──────── PROVIDED DATA

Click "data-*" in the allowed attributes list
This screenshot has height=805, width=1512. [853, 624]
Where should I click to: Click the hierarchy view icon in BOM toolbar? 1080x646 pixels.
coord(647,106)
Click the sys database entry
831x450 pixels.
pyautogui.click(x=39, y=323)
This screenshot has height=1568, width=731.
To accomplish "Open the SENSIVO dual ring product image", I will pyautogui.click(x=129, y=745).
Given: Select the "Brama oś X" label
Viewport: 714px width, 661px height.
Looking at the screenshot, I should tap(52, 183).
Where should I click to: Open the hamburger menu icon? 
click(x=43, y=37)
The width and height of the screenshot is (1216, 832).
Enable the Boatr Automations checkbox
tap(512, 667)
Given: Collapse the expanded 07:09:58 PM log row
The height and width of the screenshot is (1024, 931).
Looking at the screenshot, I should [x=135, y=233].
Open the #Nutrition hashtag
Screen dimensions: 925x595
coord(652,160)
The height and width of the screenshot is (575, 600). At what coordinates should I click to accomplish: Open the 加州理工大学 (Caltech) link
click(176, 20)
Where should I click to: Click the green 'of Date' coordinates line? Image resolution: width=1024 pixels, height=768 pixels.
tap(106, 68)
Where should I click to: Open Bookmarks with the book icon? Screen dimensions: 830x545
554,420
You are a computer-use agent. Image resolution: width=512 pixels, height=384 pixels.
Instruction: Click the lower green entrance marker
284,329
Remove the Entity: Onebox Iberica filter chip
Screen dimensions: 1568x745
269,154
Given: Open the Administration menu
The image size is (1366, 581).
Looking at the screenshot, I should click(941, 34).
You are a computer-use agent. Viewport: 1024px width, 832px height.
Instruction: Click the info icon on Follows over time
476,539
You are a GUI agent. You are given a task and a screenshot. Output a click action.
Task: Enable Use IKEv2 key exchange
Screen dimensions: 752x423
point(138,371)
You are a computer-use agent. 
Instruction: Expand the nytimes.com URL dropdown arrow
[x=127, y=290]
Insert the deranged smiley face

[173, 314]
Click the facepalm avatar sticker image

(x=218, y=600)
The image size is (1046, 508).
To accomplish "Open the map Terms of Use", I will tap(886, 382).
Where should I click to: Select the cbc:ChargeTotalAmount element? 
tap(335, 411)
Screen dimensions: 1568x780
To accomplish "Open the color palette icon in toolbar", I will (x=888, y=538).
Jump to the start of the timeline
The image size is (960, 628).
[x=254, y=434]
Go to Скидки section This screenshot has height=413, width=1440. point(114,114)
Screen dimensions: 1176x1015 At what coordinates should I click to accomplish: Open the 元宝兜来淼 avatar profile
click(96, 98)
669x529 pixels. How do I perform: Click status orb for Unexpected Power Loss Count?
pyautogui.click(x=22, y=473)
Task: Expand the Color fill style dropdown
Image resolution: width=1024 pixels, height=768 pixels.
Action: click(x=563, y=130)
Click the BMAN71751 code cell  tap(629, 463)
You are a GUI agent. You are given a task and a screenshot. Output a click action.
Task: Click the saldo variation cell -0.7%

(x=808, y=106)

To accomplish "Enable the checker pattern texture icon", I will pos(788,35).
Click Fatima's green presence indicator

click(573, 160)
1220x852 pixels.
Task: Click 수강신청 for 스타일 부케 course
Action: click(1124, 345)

────────────────

**WORK TASK:** Your output should be the lines from the one with "Task: Click the saldo variation cell -0.7%" through the last line of the entries above, copied exactly and nothing more.

**SOLUTION BELOW:**
Task: Click the saldo variation cell -0.7%

(x=808, y=106)

To accomplish "Enable the checker pattern texture icon", I will pos(788,35).
Click Fatima's green presence indicator

click(573, 160)
1220x852 pixels.
Task: Click 수강신청 for 스타일 부케 course
Action: click(1124, 345)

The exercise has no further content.